__What is required__
Print out the entries that follow exactly, missing none.

┌─ Data excerpts

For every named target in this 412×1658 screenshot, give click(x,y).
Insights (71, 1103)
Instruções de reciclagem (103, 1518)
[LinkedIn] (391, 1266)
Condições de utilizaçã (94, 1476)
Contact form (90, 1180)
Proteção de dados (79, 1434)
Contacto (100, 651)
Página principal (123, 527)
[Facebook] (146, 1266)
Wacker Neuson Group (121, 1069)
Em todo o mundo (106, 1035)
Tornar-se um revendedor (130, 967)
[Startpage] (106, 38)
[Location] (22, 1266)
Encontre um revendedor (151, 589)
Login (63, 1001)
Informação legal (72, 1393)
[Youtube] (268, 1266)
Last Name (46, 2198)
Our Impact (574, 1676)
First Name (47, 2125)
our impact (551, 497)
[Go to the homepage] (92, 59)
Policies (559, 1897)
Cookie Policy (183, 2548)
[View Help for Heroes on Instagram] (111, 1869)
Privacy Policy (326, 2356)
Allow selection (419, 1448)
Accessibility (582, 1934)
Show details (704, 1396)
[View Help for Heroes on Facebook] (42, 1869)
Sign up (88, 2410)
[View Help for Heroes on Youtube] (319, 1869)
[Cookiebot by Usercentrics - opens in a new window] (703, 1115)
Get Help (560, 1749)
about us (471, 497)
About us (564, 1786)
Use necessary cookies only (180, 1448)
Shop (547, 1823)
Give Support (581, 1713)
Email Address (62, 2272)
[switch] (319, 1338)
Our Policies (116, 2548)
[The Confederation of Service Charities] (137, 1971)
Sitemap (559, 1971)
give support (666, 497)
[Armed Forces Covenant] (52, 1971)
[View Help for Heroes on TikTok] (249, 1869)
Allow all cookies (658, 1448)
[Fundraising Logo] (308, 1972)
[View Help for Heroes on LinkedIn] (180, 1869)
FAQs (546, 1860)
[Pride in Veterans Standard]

└─

__Result of the task__
For every named target in this 412×1658 screenshot, give click(x,y).
Insights (71, 1103)
Instruções de reciclagem (103, 1518)
[LinkedIn] (391, 1266)
Condições de utilizaçã (94, 1476)
Contact form (90, 1180)
Proteção de dados (79, 1434)
Contacto (100, 651)
Página principal (123, 527)
[Facebook] (146, 1266)
Wacker Neuson Group (121, 1069)
Em todo o mundo (106, 1035)
Tornar-se um revendedor (130, 967)
[Startpage] (106, 38)
[Location] (22, 1266)
Encontre um revendedor (151, 589)
Login (63, 1001)
Informação legal (72, 1393)
[Youtube] (268, 1266)
Last Name (46, 2198)
Our Impact (574, 1676)
First Name (47, 2125)
our impact (551, 497)
[Go to the homepage] (92, 59)
Policies (559, 1897)
Cookie Policy (183, 2548)
[View Help for Heroes on Instagram] (111, 1869)
Privacy Policy (326, 2356)
Allow selection (419, 1448)
Accessibility (582, 1934)
Show details (704, 1396)
[View Help for Heroes on Facebook] (42, 1869)
Sign up (88, 2410)
[View Help for Heroes on Youtube] (319, 1869)
[Cookiebot by Usercentrics - opens in a new window] (703, 1115)
Get Help (560, 1749)
about us (471, 497)
About us (564, 1786)
Use necessary cookies only (180, 1448)
Shop (547, 1823)
Give Support (581, 1713)
Email Address (62, 2272)
[switch] (319, 1338)
Our Policies (116, 2548)
[The Confederation of Service Charities] (137, 1971)
Sitemap (559, 1971)
give support (666, 497)
[Armed Forces Covenant] (52, 1971)
[View Help for Heroes on TikTok] (249, 1869)
Allow all cookies (658, 1448)
[Fundraising Logo] (308, 1972)
[View Help for Heroes on LinkedIn] (180, 1869)
FAQs (546, 1860)
[Pride in Veterans Standard]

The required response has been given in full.